The 2024 Porto Alegre mayoral election took place on 6 October 2024. Voters elected a mayor, a vice mayor, and 36 councillors. The incumbent mayor, Sebastião Melo, a member of the Brazilian Democratic Movement (MDB), was elected in 2020 for his first term and ran for reelection.

The mayor's term will begin on 1 January 2025 and end on 31 December 2028.

== Background ==
=== 2020 election ===
The last mayoral election in Porto Alegre, held in 2020, resulted in the victory of the lawyer and politician Sebastião Melo in the second round. Melo obtained 370,550 votes (54.63% of the valid votes) against the 307,745 votes (45,37% of the valid votes) obtained by his opponent, Manuela d'Ávila (PCdoB).

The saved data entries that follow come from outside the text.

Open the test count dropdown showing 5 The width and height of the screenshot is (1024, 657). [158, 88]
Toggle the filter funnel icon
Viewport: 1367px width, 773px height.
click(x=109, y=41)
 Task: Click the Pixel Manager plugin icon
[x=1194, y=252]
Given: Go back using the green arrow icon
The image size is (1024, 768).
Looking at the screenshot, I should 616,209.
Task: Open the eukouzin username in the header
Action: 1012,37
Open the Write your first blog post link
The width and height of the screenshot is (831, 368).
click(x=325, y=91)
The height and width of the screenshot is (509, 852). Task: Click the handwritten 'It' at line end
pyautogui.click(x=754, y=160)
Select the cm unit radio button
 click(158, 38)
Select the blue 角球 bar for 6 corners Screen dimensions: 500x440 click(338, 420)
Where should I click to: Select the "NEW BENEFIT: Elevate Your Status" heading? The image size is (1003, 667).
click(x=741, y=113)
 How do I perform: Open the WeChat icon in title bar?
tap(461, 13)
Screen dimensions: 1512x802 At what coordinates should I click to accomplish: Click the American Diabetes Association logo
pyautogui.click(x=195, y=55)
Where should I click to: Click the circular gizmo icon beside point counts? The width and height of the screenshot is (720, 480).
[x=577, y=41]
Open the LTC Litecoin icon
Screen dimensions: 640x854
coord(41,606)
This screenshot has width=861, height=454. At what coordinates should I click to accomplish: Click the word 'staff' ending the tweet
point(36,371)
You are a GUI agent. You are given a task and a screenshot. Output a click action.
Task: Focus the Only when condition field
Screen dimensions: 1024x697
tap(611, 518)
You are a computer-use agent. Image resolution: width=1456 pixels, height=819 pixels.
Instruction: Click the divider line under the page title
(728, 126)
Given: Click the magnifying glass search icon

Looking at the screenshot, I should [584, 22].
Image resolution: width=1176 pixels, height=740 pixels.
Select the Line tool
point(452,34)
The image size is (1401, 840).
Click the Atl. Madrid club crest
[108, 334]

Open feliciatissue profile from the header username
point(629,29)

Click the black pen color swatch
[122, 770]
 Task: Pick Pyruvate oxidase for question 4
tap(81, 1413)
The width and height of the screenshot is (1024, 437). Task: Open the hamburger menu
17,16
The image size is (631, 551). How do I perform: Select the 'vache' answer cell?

=== Approval ratings and 2024 Rio Grande do Sul floods ===
In a poll conducted in the end of March 2024, Melo's government was approved by 58% of the citizens of Porto Alegre, making him the front-runner in most of the election scenarios. However, after the 2024 Rio Grande do Sul floods that happened in the end of April to May, that also affected the city of Porto Alegre, his lead in polls may be contested. One of the main themes of the 2024 elections will be the reconstruction of the city that is still flooded. The city's protection against floods are responsibility of the mayor of Porto Alegre and during the electoral campaign, his opponents may question his leadership and decisions that've been taken by his government during the floods.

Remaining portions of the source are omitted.